Cessons de courir systématiquement derrière le supposé très bon riz basmati. Il y en a de très bons et de très médiocres, d’abord, mais surtout son grain à tendance sèche et bien détaché (ce qui est d’autant plus le cas s’il est bas de gamme) se marie mal avec nos caris réunionnais, dont la sauce aime être absorbée par un riz plus mou, pour des sensations en bouche développées.

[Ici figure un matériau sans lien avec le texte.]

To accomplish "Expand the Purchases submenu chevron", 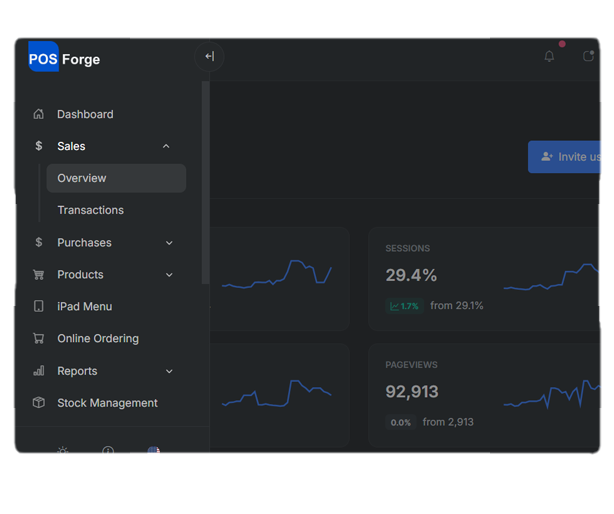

De l’aveu même de nombre de restaurateurs que nous avons rencontrés (dont celui qui nous accueille aujourd’hui, le citoyen Payet), trouver et garder un bon riz n’est pas chose aisée, d’autant que les grandes enseignes ont l’humour douteux de jongler en permanence entre les marques, les stocks, les qualités, à tel point qu’une mère charançon n’y retrouverait pas ses petits. Laissons le basmati pour le riz cantonais ou le briani, où son caractère est davantage requis. Refermons la parenthèse.

Nous terminons le repas avec une crème brûlée sans prétention, mais bien exécutée. Addition : 14 euros tout compris, avec la boisson. Le rapport qualité prix est très correct.

img_1932« Chez Manman », un nom qui augure la convivialité, l’esprit de famille, et les bons petits plats. Le restaurant du Tampon tient cette promesse sous-entendue, tant au niveau de l’accueil, du service que de la qualité des plats, dans les limites des tarifs qui sont les siennes, il va sans dire. C’est l’exemple que l’on peut très bien cuisiner avec des produits communs, voire bon marché, et réussir à sortir des plats originaux, variés et goûteux, que les clients reviendront chercher. C’est ainsi que « Chez Manman » a su se constituer un noyau d’habitués, qui peuvent prendre connaissance du menu du jour via la page facebook. Une adresse qui mérite amplement une très belle fourchette en argent, compte tenu de ce que nous avons dégusté aujourd’hui, et avec nos encouragements à toute l’équipe. L’or n’est pas inaccessible.

FourchettesPour résumer : Accueil : très bien • Cadre : bien • Présentation des plats: self • Service: bien • Qualité des plats : bons • Rapport qualité-prix: correct.
Impression globale : bonne table
Fourchette en argent

La présente critique a été réalisée le 24 février 2017, à partir de midi, et ne prétend pas être une vérité absolue et définitive. Notre point de vue est subjectif, par nature, mais parfaitement honnête. Nous certifions n’avoir aucun rapport de près ou de loin avec les propriétaires de ce restaurant et aucun intérêt à attribuer à ce dernier une bonne ou une mauvaise note. Dans tous les cas, le restaurant dispose d’un droit de réponse.